We are asked not to politicize aid. But in Palestine, water, food, and medicine have turned into tools of siege and killing against an entire people. What should embody human values has been harnessed as a tool of domination and supremacy, used to uproot an indigenous people from their land.
We are asked not to politicize international law, meaning we should accept its selective application when it concerns our rights. We are asked to respect procedures, while they are delayed or emptied of content or neglected when they lead to accountability. We are asked to believe in a rules-based order, while its rules are bent and its protections are withheld.
It is said that "the arc of the moral universe is long, but it bends toward justice." But arcs do not bend on their own; they are bent by people, with courage, accountability, and refusal to turn a blind eye to injustice. Today, this arc is constrained, slowed in its bending by absolute immunity from punishment, paralyzed by double standards, and obstructed by the normalization of injustice.

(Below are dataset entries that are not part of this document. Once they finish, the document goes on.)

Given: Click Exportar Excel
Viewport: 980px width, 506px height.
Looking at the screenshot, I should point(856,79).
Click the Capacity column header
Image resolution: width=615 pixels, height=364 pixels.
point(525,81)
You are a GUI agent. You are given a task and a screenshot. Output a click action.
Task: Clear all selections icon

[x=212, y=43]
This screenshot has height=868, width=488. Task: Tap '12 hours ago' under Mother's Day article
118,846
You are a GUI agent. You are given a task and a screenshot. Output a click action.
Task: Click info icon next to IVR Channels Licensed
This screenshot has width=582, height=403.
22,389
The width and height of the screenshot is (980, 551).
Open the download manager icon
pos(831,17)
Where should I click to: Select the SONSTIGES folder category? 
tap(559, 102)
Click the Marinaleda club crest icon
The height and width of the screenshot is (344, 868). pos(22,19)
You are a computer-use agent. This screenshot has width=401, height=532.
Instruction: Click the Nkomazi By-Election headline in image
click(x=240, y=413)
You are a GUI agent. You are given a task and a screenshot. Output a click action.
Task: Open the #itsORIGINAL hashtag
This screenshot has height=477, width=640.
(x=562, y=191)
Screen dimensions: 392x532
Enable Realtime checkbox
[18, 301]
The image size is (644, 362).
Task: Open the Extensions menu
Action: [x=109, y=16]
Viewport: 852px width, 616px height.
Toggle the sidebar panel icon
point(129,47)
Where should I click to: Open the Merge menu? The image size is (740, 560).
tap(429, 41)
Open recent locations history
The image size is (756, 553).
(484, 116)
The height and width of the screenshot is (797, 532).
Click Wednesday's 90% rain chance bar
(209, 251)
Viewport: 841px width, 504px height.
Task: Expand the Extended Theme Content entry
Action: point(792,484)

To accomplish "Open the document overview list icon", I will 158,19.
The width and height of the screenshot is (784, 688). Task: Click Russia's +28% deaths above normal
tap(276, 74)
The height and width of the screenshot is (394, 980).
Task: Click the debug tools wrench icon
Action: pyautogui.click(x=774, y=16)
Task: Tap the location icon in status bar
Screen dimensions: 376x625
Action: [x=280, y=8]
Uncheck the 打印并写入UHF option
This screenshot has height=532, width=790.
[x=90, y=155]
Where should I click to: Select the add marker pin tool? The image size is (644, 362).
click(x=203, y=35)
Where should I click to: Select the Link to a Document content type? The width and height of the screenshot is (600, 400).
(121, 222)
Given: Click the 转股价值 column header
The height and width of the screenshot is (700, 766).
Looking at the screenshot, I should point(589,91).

We do not suffer from a lack of information. The facts are documented, images are undeniable, and the law is clear. What we suffer from is a crisis of moral clarity.
The question is no longer what we know, for we all know what we need to know, but rather what we are willing to do with what we know.
Until impunity is stopped, accountability is enforced, and rights are protected equally without exception, and until the life, dignity, and rights of the Palestinian carry the same weight and value in the eyes of the powerful as the lives and rights of Israelis do, this arc will not bend. It will remain suspended, stretched by silence, hesitation, and inaction.
Therefore, the choice before the world and its forces today is clear and simple:
Either continue to manage injustice, along with the suffering of an entire people. Organizing this suffering, containing it, justifying it, and humanizing it.
Or dismantle the structures that produced this injustice, protected it, and allowed it to fester, and eliminate them entirely and forever.